On our way back we sang in Hiroshima. The area that we were in was the center of the area where the bomb went off, and it was basically left the way it was, just bare and the trees all stunted. This was our smallest audience, and that’s not surprising. Our other concerts were standing room only.
We went back and toured in the northern region, which was getting cold. All of this took a month, and I don’t know where the time went. We had to hang out for an extra four days in Tokyo because our charter plane had damaged its landing gear. But they gave us a top-of-the-line Boeing plane that flew at 20,000 feet and at 300 miles an hour [three times as fast as the DC4].

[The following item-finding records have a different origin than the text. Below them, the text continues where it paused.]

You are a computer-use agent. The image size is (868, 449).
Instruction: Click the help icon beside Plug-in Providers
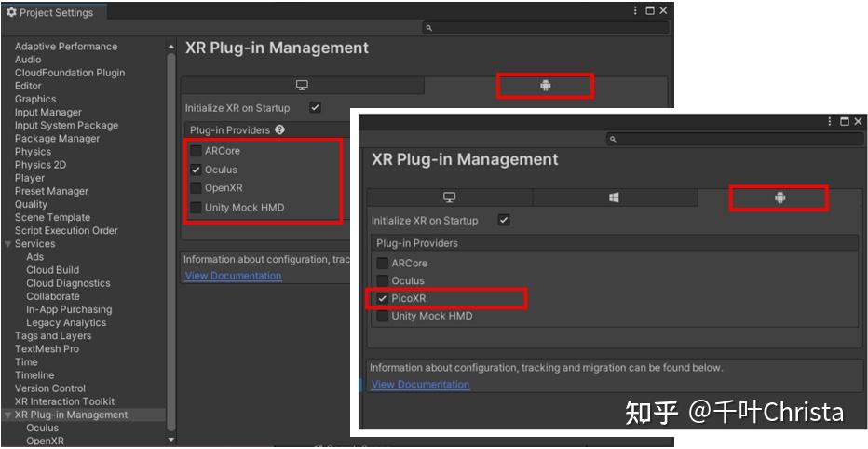tap(279, 130)
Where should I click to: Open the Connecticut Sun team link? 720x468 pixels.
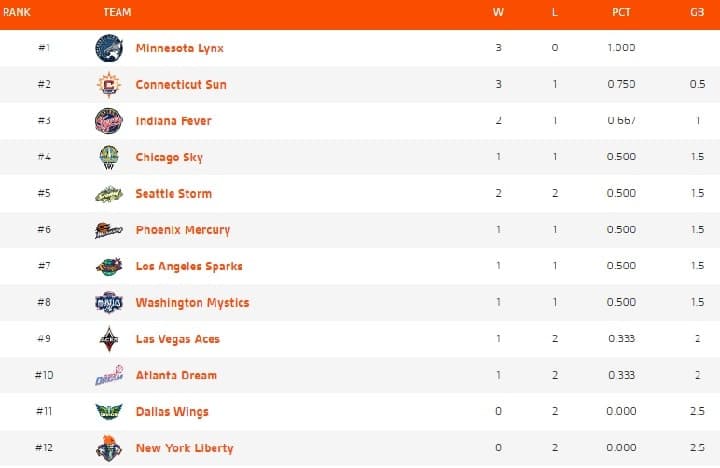point(181,84)
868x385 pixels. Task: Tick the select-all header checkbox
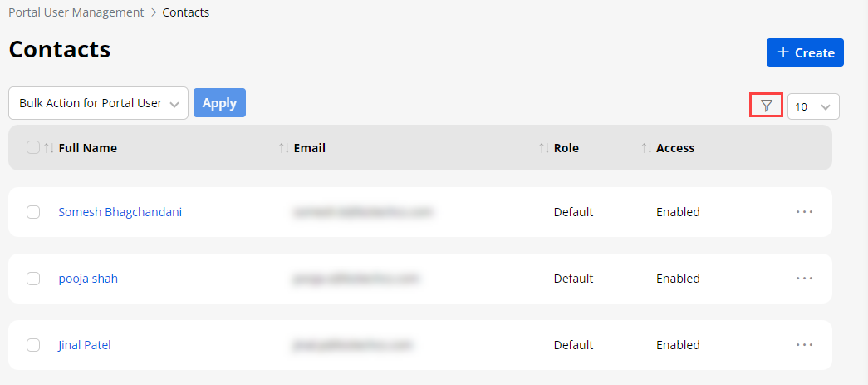(33, 147)
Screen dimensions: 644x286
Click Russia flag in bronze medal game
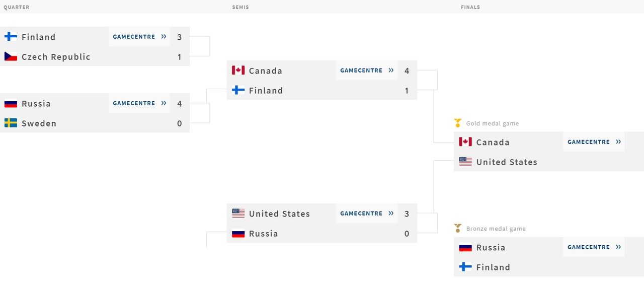click(x=465, y=247)
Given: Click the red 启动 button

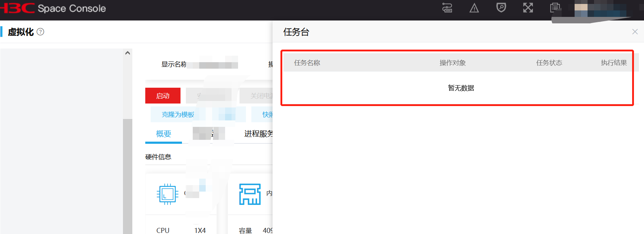Looking at the screenshot, I should (x=163, y=96).
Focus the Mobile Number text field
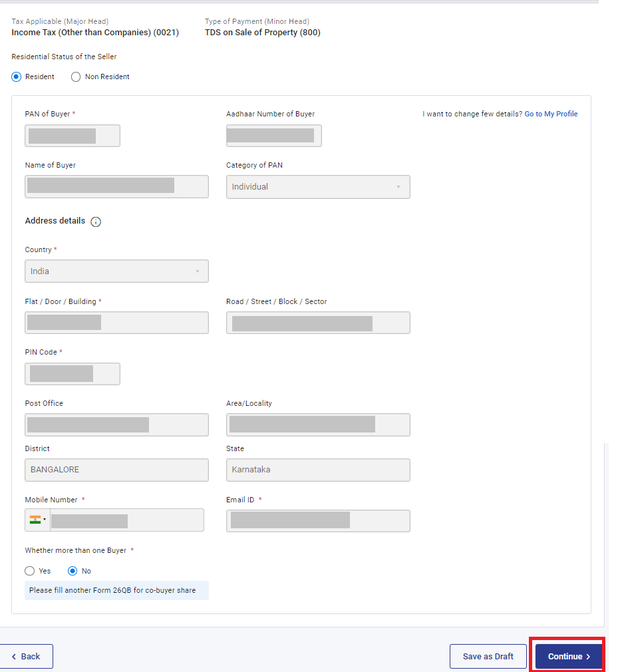The image size is (618, 672). coord(126,520)
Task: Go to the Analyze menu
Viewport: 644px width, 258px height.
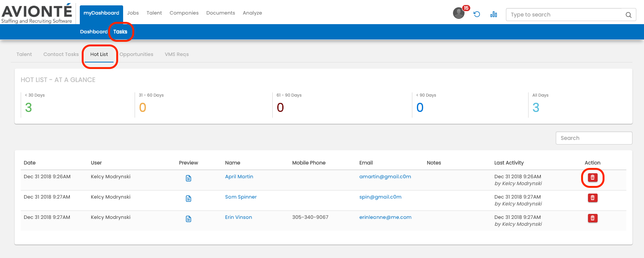Action: pos(252,13)
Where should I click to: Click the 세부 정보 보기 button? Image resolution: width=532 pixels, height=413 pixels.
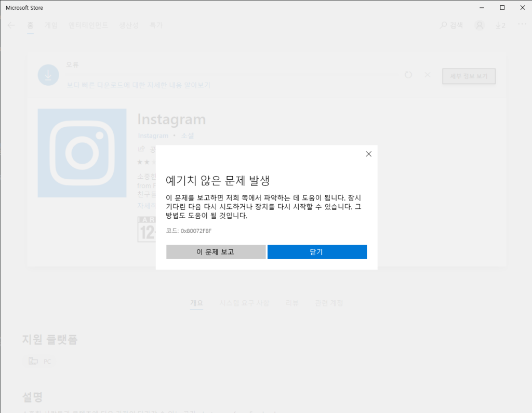point(469,76)
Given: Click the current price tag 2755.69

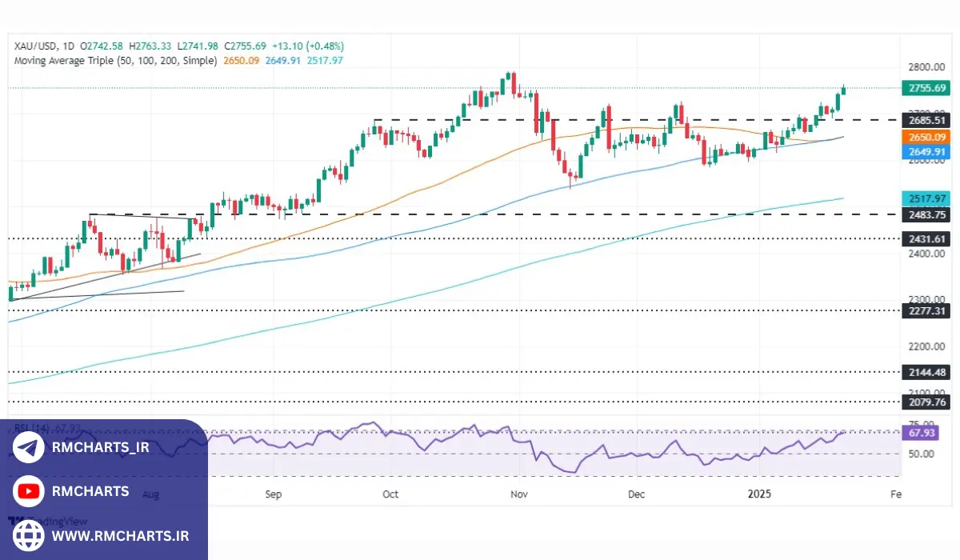Looking at the screenshot, I should tap(924, 88).
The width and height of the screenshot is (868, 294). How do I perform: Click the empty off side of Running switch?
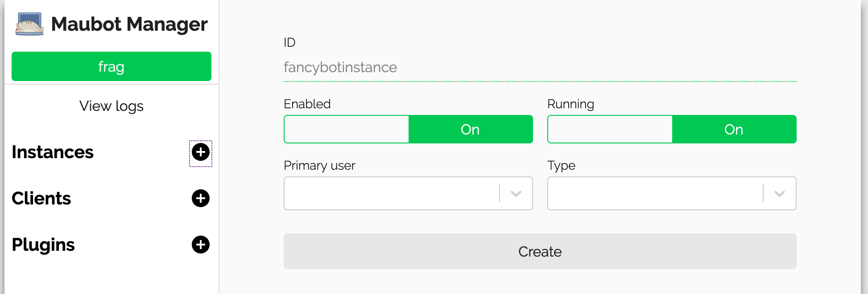pyautogui.click(x=610, y=129)
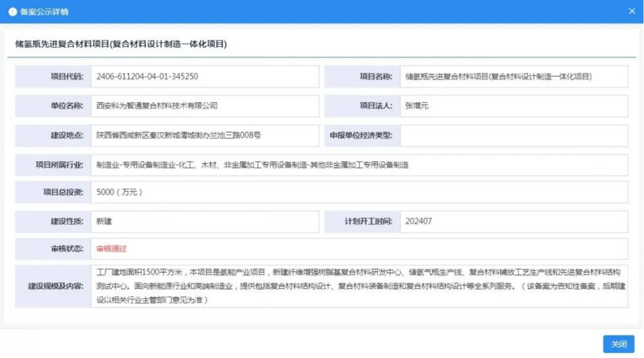This screenshot has width=644, height=358.
Task: Click the 建设规模及内容 label cell
Action: click(53, 286)
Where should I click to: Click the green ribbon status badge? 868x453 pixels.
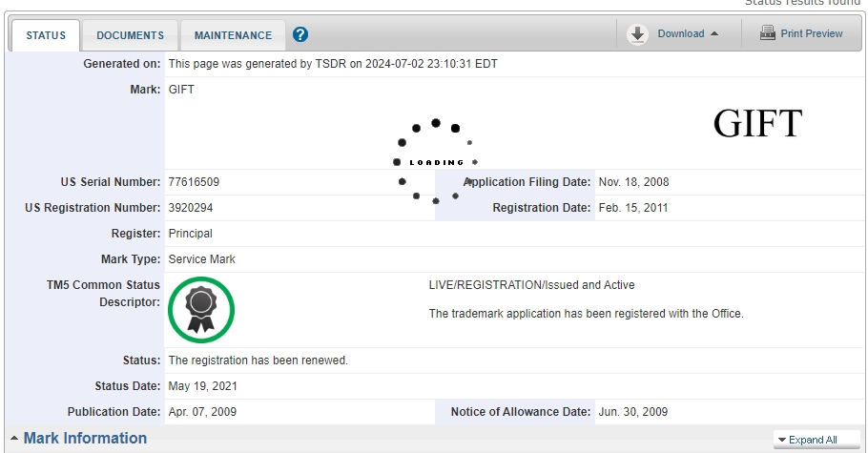[x=201, y=310]
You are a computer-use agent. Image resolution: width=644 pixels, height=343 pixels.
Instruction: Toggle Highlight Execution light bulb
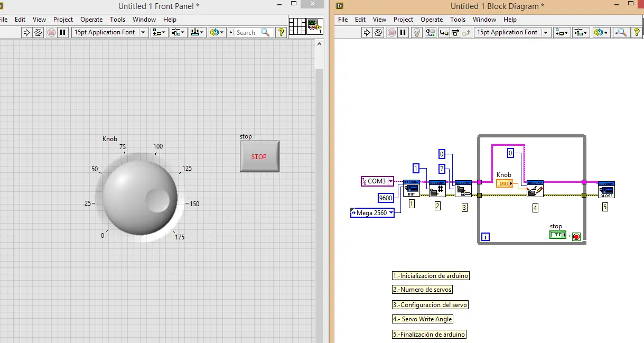click(x=417, y=32)
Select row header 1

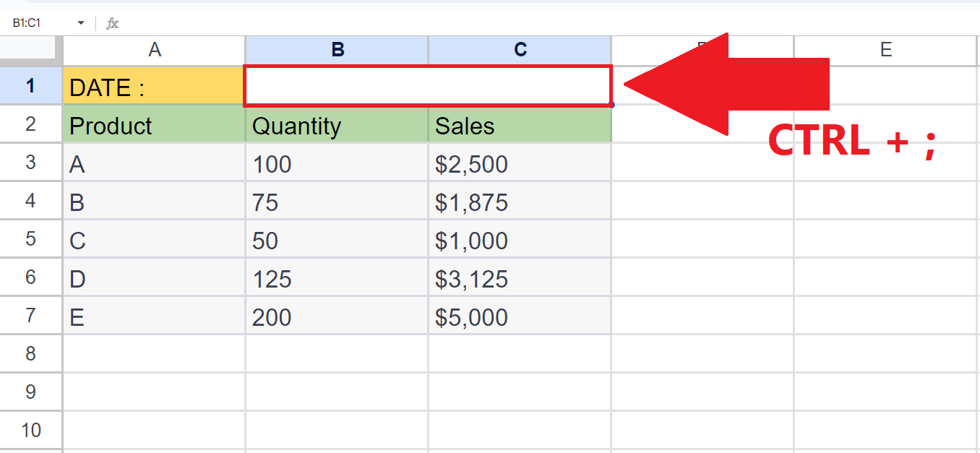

The generosity of the Japanese was so unexpected. While we were waiting for those four days Mainichi gave us one last gift: for us all to have kimonos tailored. We all went down to this department store and we picked out the material and they measured us all up and had it done the next day. They were made by hand in one night!
Commanday was a remarkable conductor. And teacher.
Frech went on to describe how Commanday sent his singers into Letterman Army Hospital to sing Christmas carols to wounded American veterans, and I began to understand his vision: working to heal the scars of war through singing.